I know, it’s been a while. A really long while since I shared anything on this space. Writing has always been therapeutic for me, but I knew that a break away from blogging and posting content for the sake of was necessary.
Slightly over a year ago, I started to see a (lack for a better term) ‘life coach’. I first got acquainted with her through a workshop my mom signed me up for – mom happened to ‘walk-in’ to her workshop preview and was so impressed that she decided to register for me to attend (and we’re talking about one session costing over $300). “Just take the day off and show up for the workshop, my girl. I believe you will hit if off with her (because she reminds me so much of you) and she might be what you need”, mom insisted. My mom rarely insists on anything, save for wedding and confinement traditions, and so I couldn’t bear to break her heart (and waste her money).
Turns out mom did know better. I just didn’t realize it yet.
On the morning of the workshop, seeing and hearing how my 5 other classmates were budding entrepreneurs, and knowing the sort outcome they wanted from the workshop and how they were excited to learn to tell a better personal brand story; made me feel like I was wasting mom’s money when I said I wanted to know how to better craft my blog’s identity because I wasn’t contented with the current ‘voice’ and ‘controlled’ authenticity in my posts. There were way more topics which I wanted to share my unabashed views and experiences on, which I knew would be beneficial – even if it was for a minority group – through 1 to 1 interactions with the few who reached out. More importantly, I wanted to write for my future self to introspect. But each time when I got to writing my first paragraph, I started to doubt myself, polluting my mind with uncertainty, negativity, the ‘what ifs’, and how others (who don’t even matter) might think. Yep – I shared all that during the workshop when I had to go up front to present my mood board coupled with sharing how confused I actually was; if I should be using the workshop to help me craft better stories for my clients’ campaigns at work or use it to work on myself/the blog. The crowd couldn’t be more encouraging about the latter, and still I didn’t think much of it. I just wanted to get through the full-day workshop with a consistent subject (i.e.: the blog) to put into practice on what was being taught.

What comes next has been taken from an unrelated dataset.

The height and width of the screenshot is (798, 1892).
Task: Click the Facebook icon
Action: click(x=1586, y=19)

That evening right after the workshop, we went for a round of drinks where everyone was more familiar with each other to start sharing personal life stories, and our trainer shared about her other interests which intrigued me. I didn’t think we’d keep in touch (as with other workshops & seminars I’ve attended in the past) and was pleasantly surprised when a group email was sent 2 weeks later, where more intimate conversations with 2 of my classmates ensued. I also re-connect with the trainer again some months later over a chance email I received, and that’s when I started my first ‘life coaching’ session with her.
“What do you want to talk about? What do you want to address?”, she asked at the start of our first session. “I don’t know. Everything?”, as I offloaded frustration after frustration only to wonder if it helped. I found myself going back 2 months later, and then a little more frequently. Earlier this year, I was introspecting and reading summaries of our past sessions when I realized how much of what I committed to setting out to do came to fruition.

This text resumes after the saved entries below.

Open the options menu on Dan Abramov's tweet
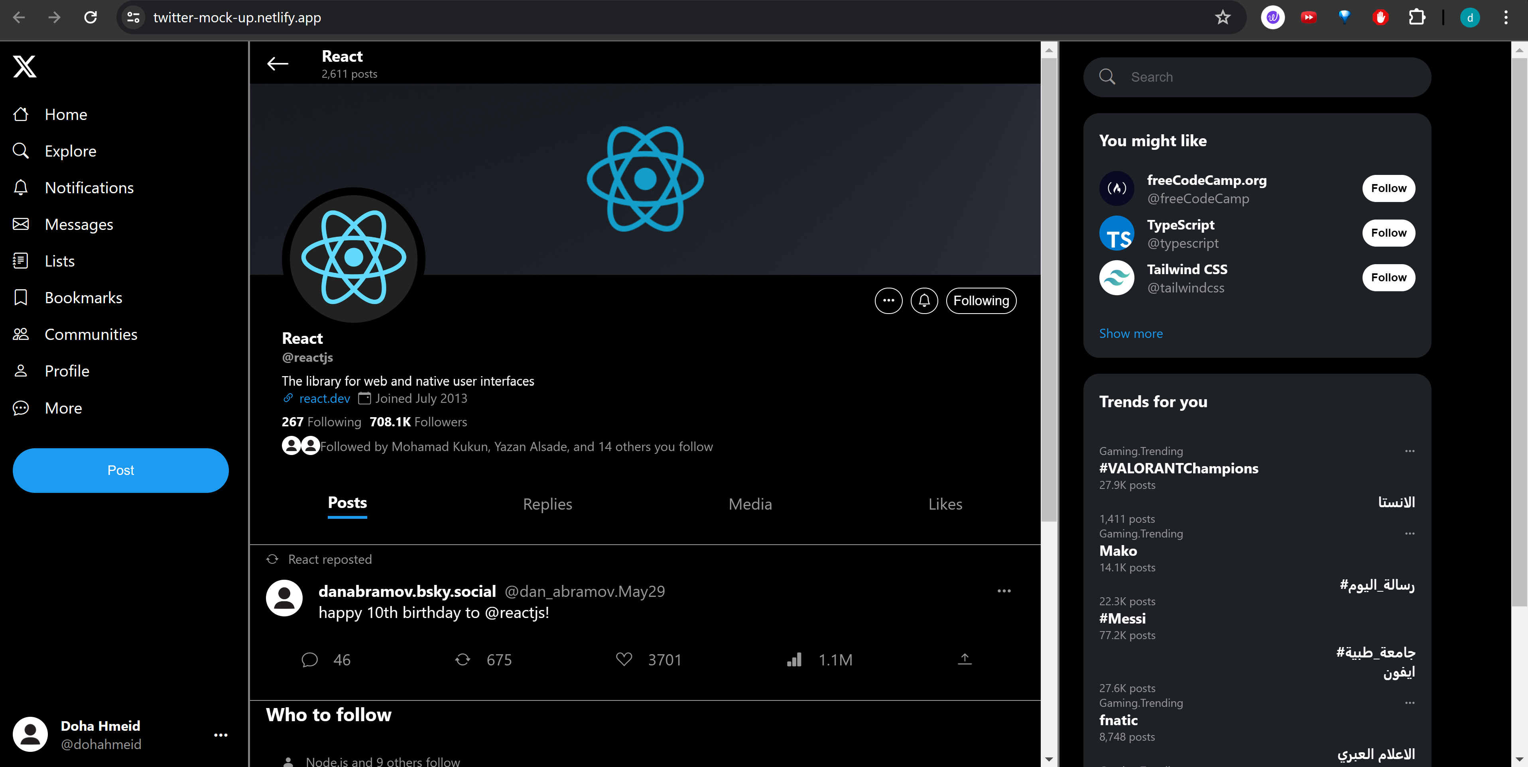The height and width of the screenshot is (767, 1528). point(1004,590)
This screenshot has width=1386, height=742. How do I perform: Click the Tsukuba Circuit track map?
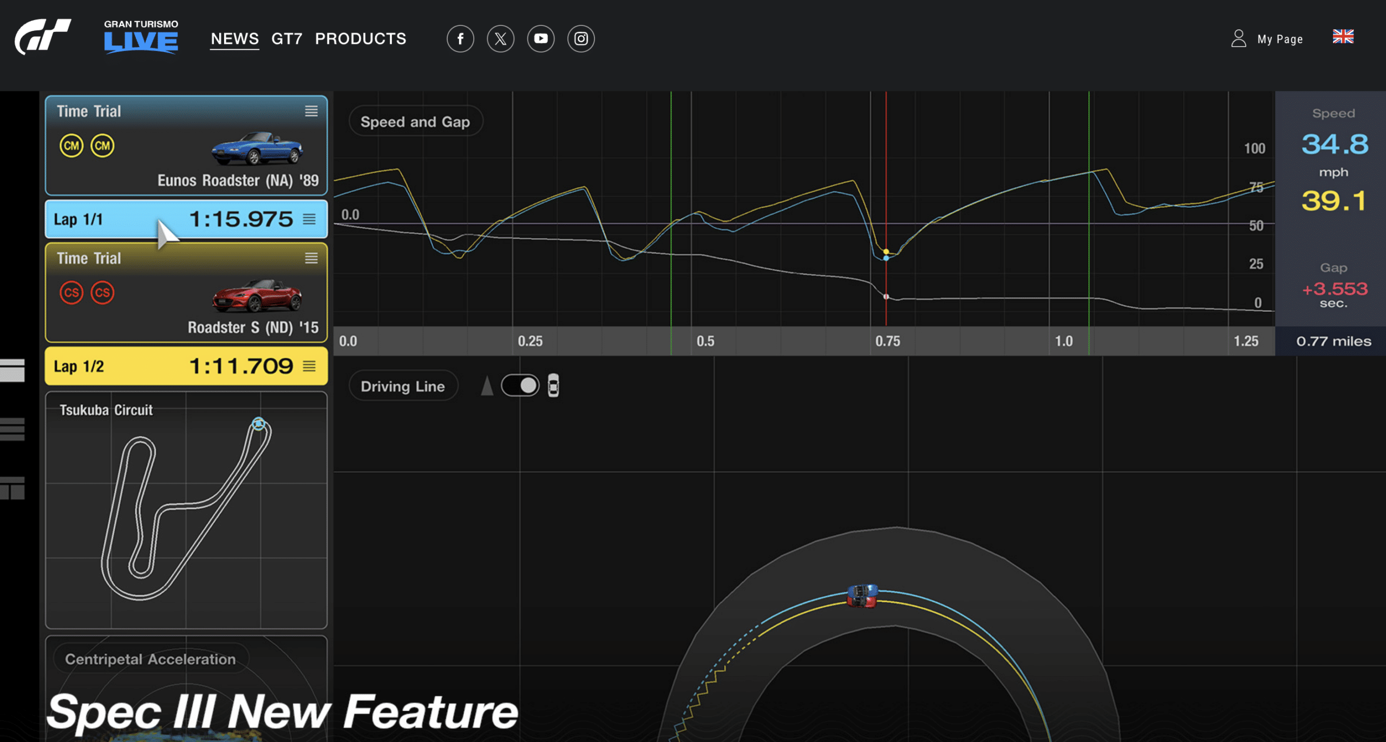click(x=186, y=511)
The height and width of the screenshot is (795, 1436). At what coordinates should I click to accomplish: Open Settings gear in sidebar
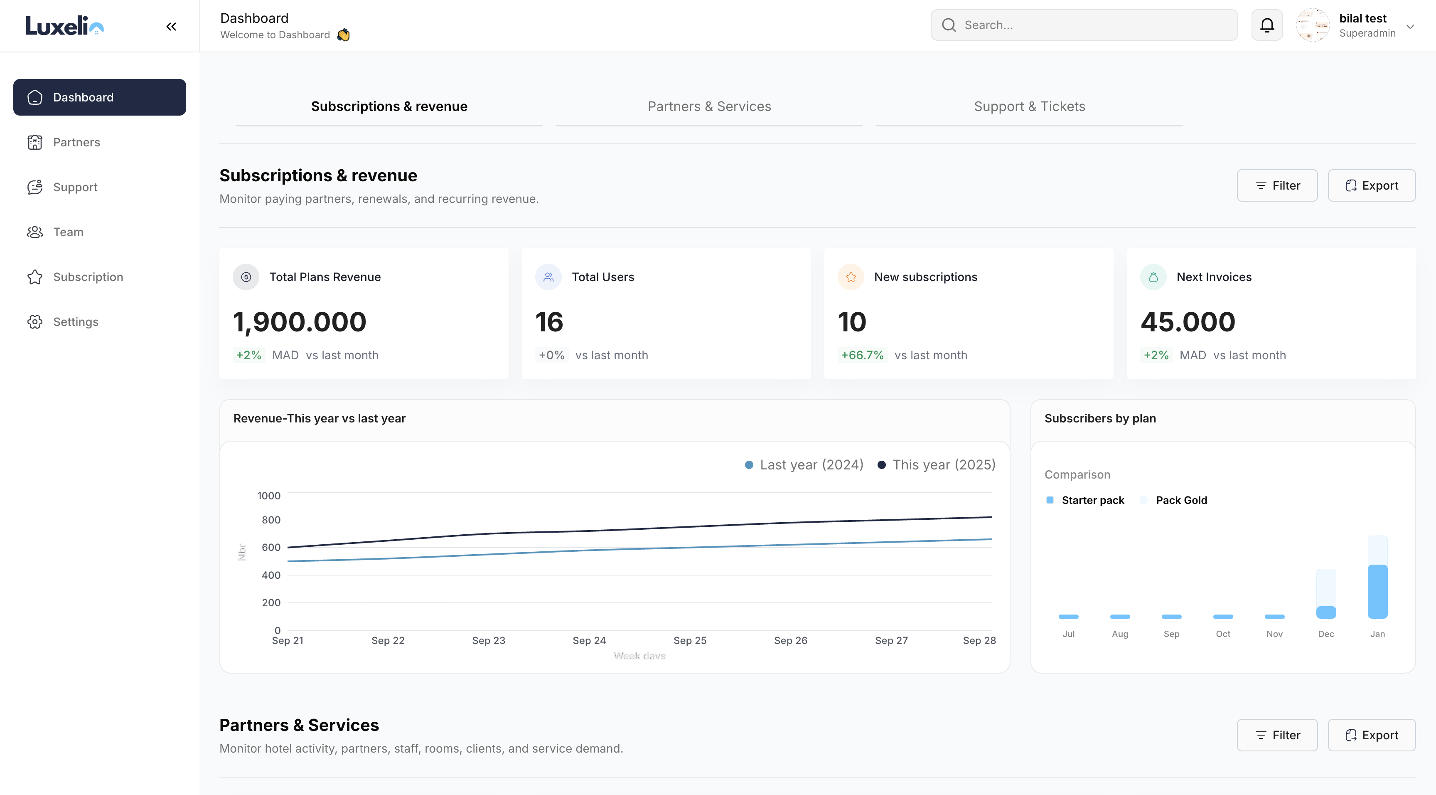click(x=35, y=322)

Being in the media industry where I’m constantly observing trends, learning how to continue reaching out to and engaging the screenagers (yep, they’re slowly but surely becoming the new ‘millennials’ TA), evaluating content sites/blogs and anticipating the next big marketing/digital movement – I knew that in order to start fueling the joy of writing on this blog again, and creating the kind of authenticity I wanted – I had to take a big step back and focus on working on myself first, no matter how long it took.
I just didn’t think it’d take almost 9 months to be ready to start baring a teeny bit of my heart out on this space again. But just like exercising, if it doesn’t challenge you, it doesn’t change you.